### Work instruction
Which lines of the data include the string "Switch"? List them all.

[Available records]

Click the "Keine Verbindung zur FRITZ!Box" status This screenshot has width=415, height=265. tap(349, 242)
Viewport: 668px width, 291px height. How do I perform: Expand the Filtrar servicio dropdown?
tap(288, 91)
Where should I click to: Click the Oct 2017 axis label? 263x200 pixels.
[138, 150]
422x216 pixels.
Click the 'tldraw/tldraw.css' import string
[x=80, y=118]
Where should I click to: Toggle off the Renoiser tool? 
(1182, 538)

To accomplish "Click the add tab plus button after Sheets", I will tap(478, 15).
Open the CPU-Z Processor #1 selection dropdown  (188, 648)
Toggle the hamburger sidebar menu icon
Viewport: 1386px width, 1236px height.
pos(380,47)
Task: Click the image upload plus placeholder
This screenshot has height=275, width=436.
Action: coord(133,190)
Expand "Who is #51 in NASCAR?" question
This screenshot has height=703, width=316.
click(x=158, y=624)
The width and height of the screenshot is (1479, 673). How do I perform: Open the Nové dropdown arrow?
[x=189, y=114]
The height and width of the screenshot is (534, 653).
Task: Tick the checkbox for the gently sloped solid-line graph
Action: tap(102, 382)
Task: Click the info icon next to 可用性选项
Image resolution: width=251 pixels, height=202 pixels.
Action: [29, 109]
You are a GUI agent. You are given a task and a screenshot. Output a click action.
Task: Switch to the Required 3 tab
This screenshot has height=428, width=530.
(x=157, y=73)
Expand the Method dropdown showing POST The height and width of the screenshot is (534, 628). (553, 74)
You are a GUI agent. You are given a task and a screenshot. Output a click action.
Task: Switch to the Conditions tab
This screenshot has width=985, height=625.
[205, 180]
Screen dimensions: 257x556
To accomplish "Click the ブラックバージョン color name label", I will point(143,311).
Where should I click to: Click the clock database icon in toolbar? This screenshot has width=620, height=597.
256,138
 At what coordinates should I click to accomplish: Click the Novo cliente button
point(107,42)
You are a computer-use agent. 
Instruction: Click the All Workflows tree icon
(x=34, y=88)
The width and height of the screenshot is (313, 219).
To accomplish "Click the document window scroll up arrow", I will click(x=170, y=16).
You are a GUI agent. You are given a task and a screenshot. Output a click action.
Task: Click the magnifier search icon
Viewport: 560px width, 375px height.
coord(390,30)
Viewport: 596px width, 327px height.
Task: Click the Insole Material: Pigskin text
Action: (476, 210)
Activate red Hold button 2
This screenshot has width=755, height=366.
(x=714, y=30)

[/Available records]

### Result of this task
Task: Switch to the Required 3 tab
Task: Switch to the Conditions tab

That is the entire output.